**Required tasks:**
#1 Transcribe the passage of the forum discussion on database design between "Now consider the" and "practicality of it.", inclusive.
#2 Pick up the forum discussion on database design after its last sentence and continue writing it.

**Document section:**
-- begin --

The Design Investment

  • Comments posted to this topic are about the item The Design Investment

  • That is a pretty apt analogy IMO. Tiles that you lay yourself can be a little fumbled/imperfect, but a tile-layer would be able to do a professional job. Would you let the tile-layer install your central-heating? He may have an idea of how it could be done, but it could be just as fudged as if you do it yourself.

    Now consider the programming profession; most see a programmer and think he can do it all (esp. managers)- it is all computers and code anyway! A C# coder who has mastered that language cannot necessarily design a database, so expecting him to do so and produce a product that is as good as a database architect is foolish.

    I accept that a developer should have experience in more than one area and strive to learn but there is a limit to the practicality of it.

    I read your editorial as if developers that work on database design have taken that task on voluntarily. I think that that is a minority case in the real world. Many developers work on a front-end and are then "volunteered" into the back-end DB-design too. These people do not have the time to learn something like SQL Server in depth to allow them to work with it optimally.

    I am a fulltime development DBA and spend a lot of time extending and perfecting my knowledge of SQL Server. If I also had to write C# applications for my company, I would have to let one of the two slip just to keep up with the expected output!

-- end --

**Data records:**
-- begin --

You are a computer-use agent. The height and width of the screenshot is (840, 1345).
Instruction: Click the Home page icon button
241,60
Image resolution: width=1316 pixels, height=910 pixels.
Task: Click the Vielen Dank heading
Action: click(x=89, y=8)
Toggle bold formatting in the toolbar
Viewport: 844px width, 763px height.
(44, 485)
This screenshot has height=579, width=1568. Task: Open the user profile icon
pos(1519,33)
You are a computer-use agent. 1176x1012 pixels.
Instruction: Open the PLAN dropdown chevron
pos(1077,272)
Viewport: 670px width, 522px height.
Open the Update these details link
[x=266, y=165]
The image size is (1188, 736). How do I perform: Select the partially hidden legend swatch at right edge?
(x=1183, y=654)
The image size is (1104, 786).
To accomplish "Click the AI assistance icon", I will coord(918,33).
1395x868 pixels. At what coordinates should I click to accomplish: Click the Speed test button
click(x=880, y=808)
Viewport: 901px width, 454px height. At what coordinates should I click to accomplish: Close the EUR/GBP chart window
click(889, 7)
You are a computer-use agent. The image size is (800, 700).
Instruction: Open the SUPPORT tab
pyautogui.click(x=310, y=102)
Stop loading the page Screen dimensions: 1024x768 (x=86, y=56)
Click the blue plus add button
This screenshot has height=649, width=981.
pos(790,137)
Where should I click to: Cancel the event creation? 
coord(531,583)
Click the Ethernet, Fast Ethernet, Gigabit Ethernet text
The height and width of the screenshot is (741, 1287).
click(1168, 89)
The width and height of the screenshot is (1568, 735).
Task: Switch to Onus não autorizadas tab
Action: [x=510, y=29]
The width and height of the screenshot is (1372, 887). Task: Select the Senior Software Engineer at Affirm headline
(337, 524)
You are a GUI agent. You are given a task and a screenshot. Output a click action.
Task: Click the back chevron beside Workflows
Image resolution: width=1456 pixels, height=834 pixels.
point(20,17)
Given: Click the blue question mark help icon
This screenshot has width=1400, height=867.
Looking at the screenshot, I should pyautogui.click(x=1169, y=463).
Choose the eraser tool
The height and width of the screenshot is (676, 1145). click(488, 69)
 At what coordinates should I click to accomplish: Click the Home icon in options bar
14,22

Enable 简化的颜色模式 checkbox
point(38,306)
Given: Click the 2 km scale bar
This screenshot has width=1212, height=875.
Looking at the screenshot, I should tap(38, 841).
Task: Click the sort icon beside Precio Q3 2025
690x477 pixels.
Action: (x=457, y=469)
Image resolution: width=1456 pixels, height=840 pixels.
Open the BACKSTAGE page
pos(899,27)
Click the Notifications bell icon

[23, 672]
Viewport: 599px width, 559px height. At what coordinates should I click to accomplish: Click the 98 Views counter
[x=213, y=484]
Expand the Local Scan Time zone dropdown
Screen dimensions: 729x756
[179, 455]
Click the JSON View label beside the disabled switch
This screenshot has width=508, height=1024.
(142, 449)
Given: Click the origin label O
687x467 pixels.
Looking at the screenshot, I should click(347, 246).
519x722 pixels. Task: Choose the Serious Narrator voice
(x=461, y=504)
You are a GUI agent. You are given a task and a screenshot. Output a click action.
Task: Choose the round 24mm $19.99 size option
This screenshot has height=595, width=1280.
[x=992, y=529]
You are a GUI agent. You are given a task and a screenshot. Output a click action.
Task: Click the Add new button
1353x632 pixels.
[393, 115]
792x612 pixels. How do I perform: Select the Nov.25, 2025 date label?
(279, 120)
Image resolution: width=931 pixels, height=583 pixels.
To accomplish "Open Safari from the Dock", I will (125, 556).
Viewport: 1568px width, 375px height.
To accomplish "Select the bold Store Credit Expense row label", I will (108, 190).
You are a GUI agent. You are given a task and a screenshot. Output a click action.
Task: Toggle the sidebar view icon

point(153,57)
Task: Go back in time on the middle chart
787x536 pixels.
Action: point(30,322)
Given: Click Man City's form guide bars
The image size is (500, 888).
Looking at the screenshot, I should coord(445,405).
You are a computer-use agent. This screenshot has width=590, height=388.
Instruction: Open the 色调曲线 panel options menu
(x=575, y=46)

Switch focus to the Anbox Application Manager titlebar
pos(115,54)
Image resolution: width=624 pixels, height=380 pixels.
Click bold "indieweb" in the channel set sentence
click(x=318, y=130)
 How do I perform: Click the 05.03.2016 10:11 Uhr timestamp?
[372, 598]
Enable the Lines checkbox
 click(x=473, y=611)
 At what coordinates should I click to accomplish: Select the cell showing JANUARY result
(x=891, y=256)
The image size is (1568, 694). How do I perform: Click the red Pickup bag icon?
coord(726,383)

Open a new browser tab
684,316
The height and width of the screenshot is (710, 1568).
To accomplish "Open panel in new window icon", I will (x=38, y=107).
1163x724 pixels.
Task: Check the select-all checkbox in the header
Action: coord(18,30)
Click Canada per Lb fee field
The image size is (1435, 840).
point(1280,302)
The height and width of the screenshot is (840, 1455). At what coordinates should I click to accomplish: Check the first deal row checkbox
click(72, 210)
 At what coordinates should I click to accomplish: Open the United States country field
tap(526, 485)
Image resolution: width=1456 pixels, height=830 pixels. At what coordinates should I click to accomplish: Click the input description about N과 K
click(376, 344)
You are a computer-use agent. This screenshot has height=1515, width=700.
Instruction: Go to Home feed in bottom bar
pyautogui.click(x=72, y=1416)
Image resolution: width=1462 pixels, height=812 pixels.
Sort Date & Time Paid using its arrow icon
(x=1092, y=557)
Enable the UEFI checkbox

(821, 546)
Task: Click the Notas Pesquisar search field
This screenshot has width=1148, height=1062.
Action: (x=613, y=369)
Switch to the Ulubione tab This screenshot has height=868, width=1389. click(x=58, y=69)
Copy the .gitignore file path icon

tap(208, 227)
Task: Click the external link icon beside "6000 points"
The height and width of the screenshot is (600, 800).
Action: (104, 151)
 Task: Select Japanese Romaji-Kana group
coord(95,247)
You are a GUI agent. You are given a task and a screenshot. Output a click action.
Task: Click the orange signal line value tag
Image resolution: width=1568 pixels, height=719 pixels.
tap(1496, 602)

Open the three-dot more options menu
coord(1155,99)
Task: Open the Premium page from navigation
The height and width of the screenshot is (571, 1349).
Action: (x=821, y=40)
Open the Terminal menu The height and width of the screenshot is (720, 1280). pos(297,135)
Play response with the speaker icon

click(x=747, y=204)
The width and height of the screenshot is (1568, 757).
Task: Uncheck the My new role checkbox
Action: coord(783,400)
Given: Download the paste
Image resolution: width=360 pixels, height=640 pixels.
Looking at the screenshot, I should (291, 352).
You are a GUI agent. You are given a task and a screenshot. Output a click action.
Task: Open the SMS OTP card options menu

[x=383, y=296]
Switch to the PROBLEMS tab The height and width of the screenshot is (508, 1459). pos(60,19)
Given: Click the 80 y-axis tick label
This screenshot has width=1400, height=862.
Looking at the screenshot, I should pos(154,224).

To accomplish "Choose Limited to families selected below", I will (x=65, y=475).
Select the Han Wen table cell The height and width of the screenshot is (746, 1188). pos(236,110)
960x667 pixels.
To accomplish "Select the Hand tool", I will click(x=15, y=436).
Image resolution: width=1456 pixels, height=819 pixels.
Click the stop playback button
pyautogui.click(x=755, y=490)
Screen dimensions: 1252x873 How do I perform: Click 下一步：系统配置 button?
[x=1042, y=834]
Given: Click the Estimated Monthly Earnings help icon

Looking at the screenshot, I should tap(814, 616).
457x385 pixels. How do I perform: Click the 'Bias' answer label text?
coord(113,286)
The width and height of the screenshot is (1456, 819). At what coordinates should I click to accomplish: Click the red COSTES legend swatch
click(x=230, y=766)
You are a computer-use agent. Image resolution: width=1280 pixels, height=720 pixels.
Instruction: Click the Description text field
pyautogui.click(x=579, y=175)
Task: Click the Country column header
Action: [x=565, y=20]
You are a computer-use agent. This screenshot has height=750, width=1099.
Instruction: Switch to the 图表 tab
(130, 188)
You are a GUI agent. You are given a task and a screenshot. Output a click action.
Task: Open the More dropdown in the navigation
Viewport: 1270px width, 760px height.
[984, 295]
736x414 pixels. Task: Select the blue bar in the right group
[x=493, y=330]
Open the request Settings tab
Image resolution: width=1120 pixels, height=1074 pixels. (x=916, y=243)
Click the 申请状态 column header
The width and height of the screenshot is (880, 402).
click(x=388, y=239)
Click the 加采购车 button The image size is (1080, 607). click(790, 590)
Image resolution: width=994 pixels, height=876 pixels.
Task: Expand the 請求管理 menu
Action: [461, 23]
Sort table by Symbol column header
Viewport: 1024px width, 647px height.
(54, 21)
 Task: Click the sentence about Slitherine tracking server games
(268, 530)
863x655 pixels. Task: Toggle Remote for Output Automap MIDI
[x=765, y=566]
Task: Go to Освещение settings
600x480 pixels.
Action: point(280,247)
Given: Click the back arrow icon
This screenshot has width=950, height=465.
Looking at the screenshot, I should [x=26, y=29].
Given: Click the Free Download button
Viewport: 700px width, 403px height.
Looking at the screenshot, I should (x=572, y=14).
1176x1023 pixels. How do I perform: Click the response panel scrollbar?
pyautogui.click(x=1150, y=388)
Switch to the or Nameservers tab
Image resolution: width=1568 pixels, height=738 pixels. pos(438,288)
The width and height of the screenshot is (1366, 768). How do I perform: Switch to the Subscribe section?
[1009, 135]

-- end --

**Written responses:**
#1
Now consider the programming profession; most see a programmer and think he can do it all (esp. managers)- it is all computers and code anyway! A C# coder who has mastered that language cannot necessarily design a database, so expecting him to do so and produce a product that is as good as a database architect is foolish.

    I accept that a developer should have experience in more than one area and strive to learn but there is a limit to the practicality of it.

#2
    Regards,

    WilliamD

  • The attitude amongst managers seems to be that it is "just" a database and you "just stick the data in there" and it doesn't matter how.

    More education is essential on how it matters that the database is properly structured and how it can reduce query time and thus improve the users' experience.

  • I don't know about everyone else, but I'm seeing less and less data design these days as we use more and more ORM tools. They "do the design for you"... yeah I can't say it without laughing, but that's the attitude that's been pretty prevalent lately. I'm sure we'll see a pendulum swing the other way at some point. But right now, design is a dirty word around here. It slows down development.

    "The credit belongs to the man who is actually in the arena, whose face is marred by dust and sweat and blood"
    - Theodore Roosevelt

    Author of:
    SQL Server Execution Plans
    SQL Server Query Performance Tuning

  • I am currently stuck in the scenario Old Hand describes......with the addition of "rock star" developers who design their own databases, in Access, do all of their .Net development against it.

    Only when they feel it is ready for UAT do they send the Access file to me "to upsize" or they do it them selves on a dev box and ask the dba to backup/restore to another box for UAT.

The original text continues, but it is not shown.